Collected data:
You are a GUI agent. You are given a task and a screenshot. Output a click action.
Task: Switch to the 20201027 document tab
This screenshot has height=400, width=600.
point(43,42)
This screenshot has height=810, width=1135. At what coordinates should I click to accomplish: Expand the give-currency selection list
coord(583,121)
---
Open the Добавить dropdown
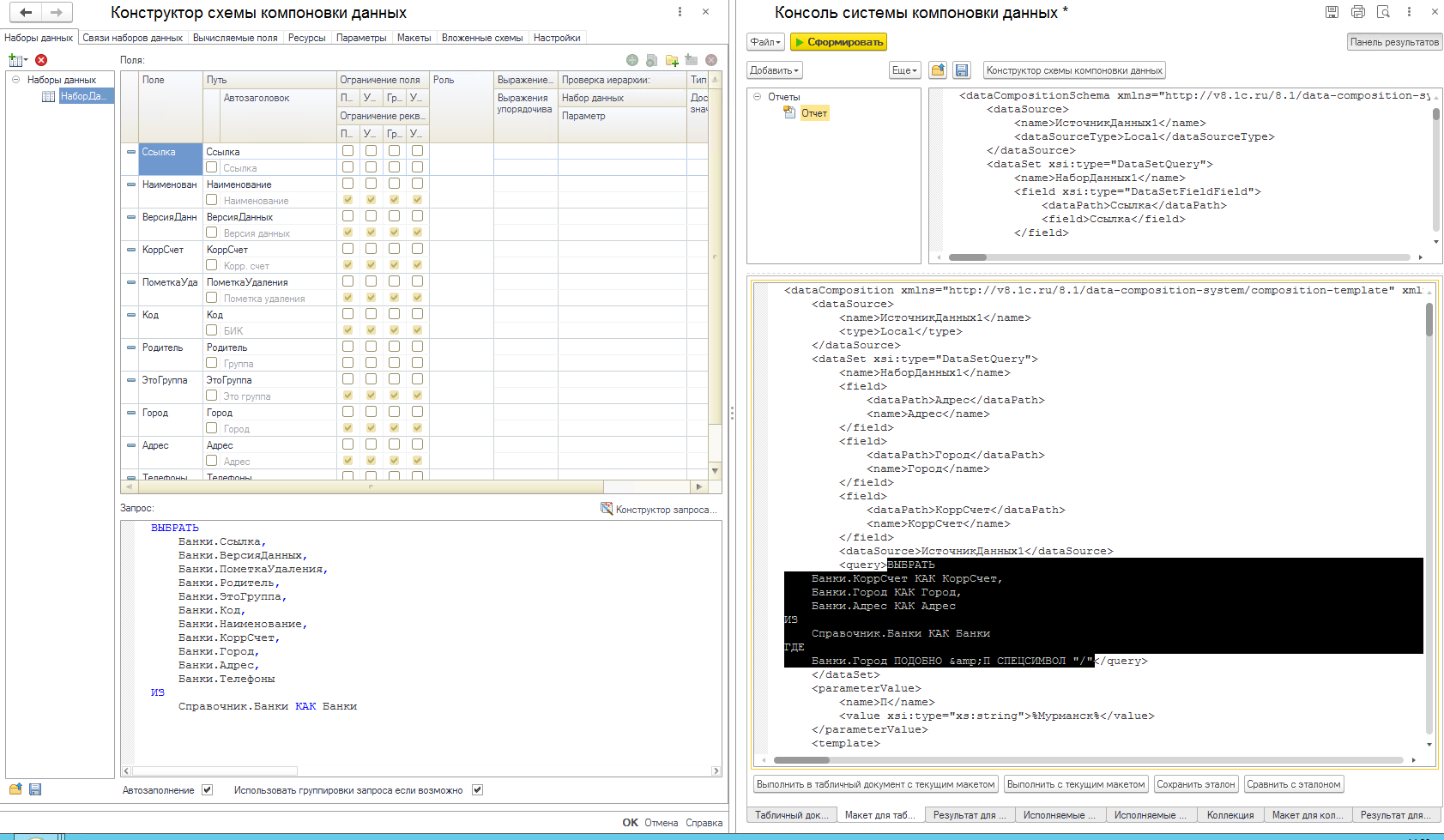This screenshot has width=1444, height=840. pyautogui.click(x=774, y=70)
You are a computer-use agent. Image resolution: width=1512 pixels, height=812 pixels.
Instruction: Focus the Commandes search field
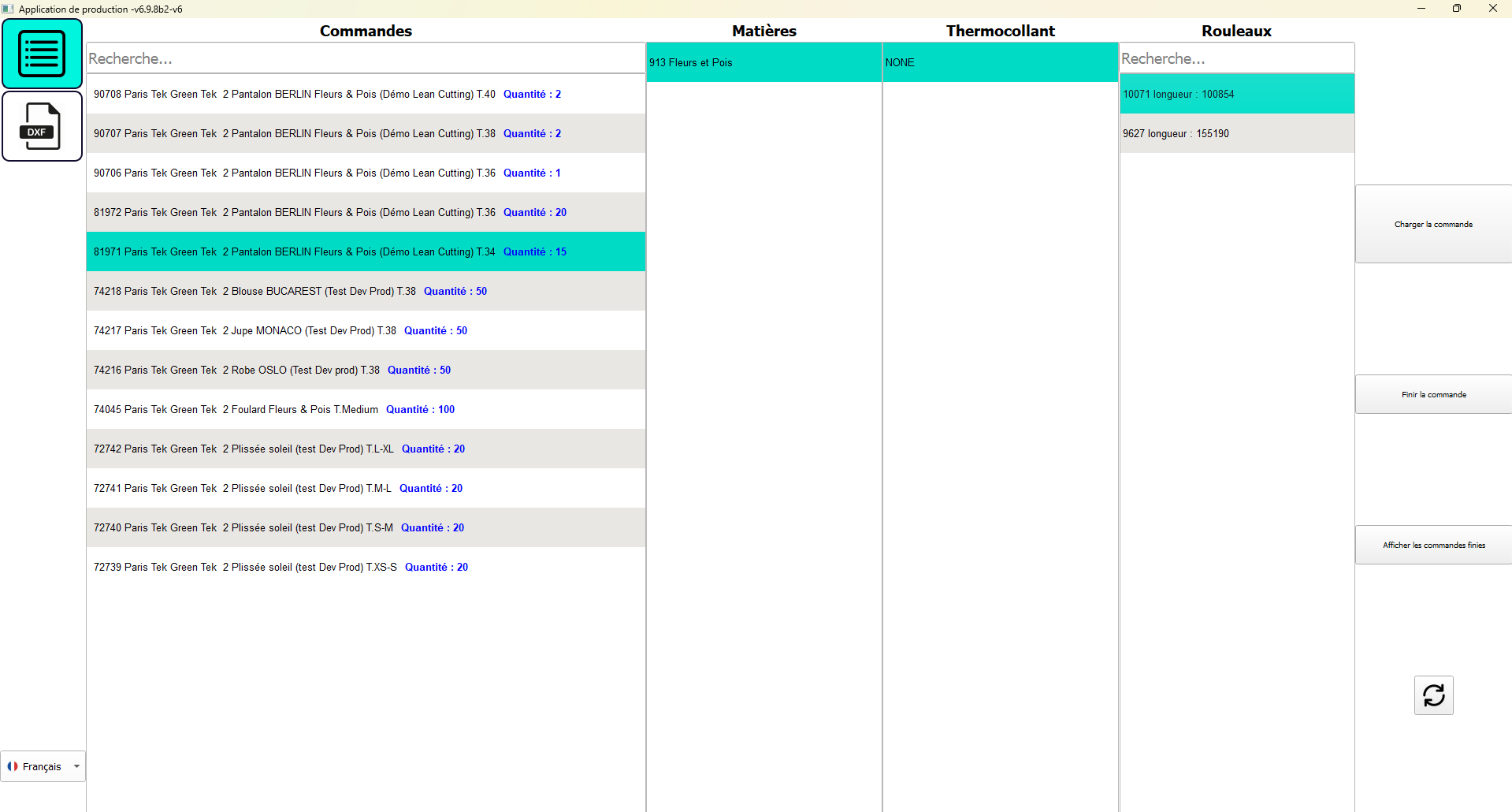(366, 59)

■ TASK ITEM ■
The word "agent" may appear in several lines of the data; copy every line where it does.

■ ANSWER TO THIS PROBLEM ■
You are a GUI agent. You are given a task and a screenshot. Output a click action.
You are a computer-use agent. Image resolution: width=1512 pixels, height=812 pixels.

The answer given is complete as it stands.